• _Stored rows_:
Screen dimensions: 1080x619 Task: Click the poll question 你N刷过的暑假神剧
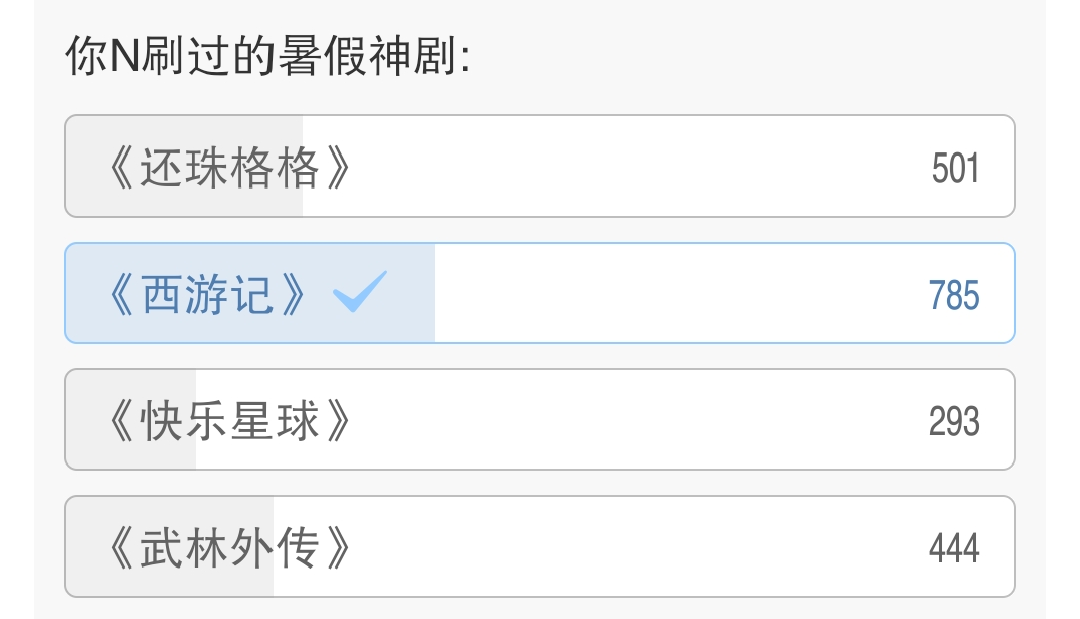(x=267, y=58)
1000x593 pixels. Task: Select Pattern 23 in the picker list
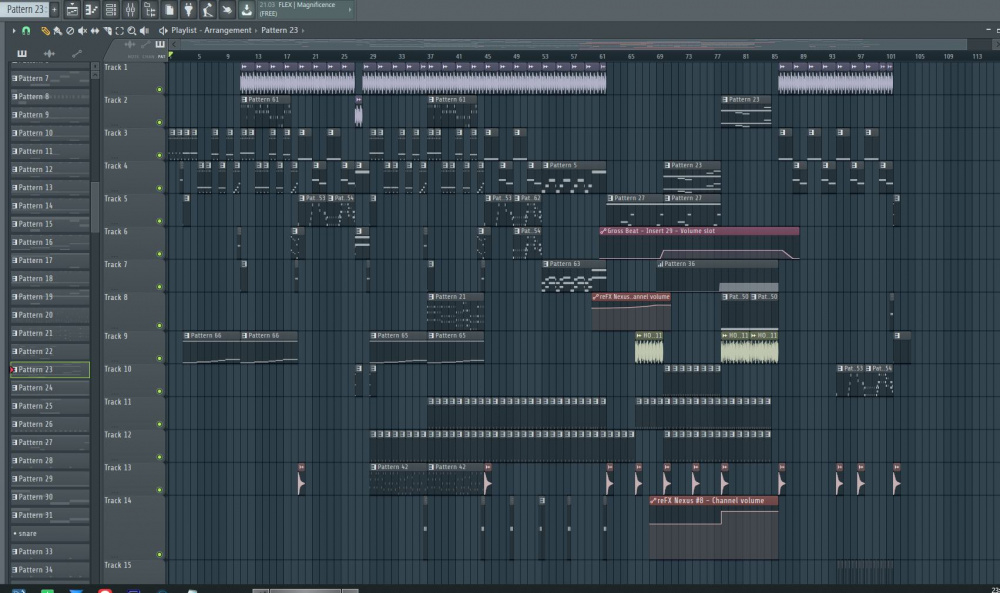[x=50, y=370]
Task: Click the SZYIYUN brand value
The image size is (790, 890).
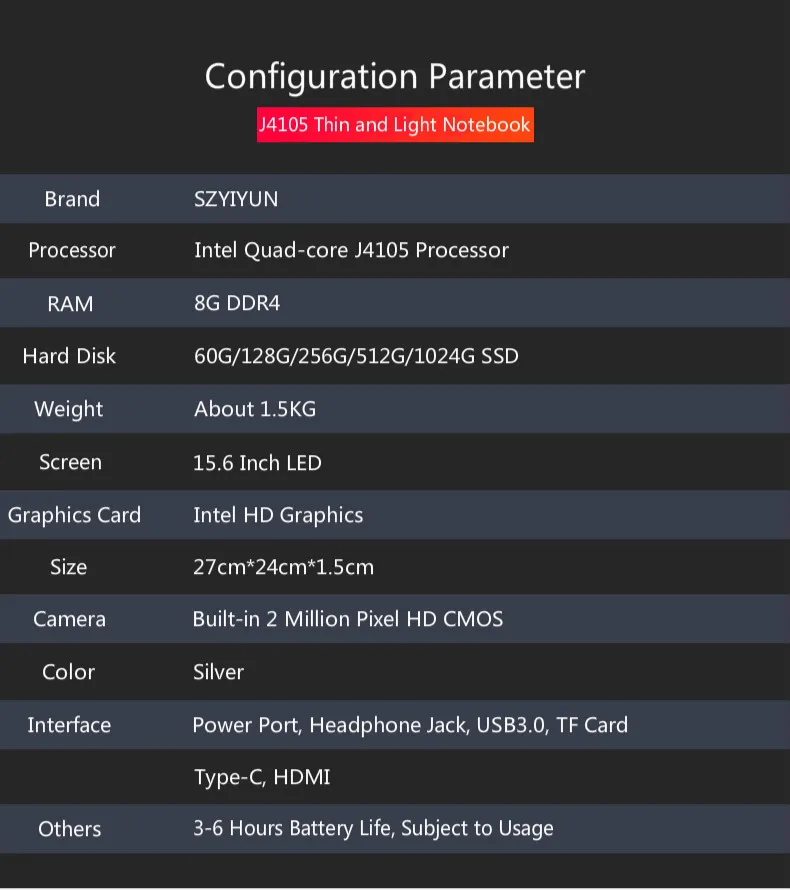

• _Work to be completed_:
Rescale the entries above by rewriting each one in full, with only the answer coordinates multiplied by 0.25 and rounded to whole numbers, halves rounded up. Leave the pictures out.

• _Result_:
Screen dimensions: 1080x619 Task: Click the poll question 你N刷过的暑假神剧
(x=67, y=15)
1000x593 pixels. Task: Select Pattern 23 in the picker list
[x=13, y=93]
Task: Click the SZYIYUN brand value
The image size is (790, 890).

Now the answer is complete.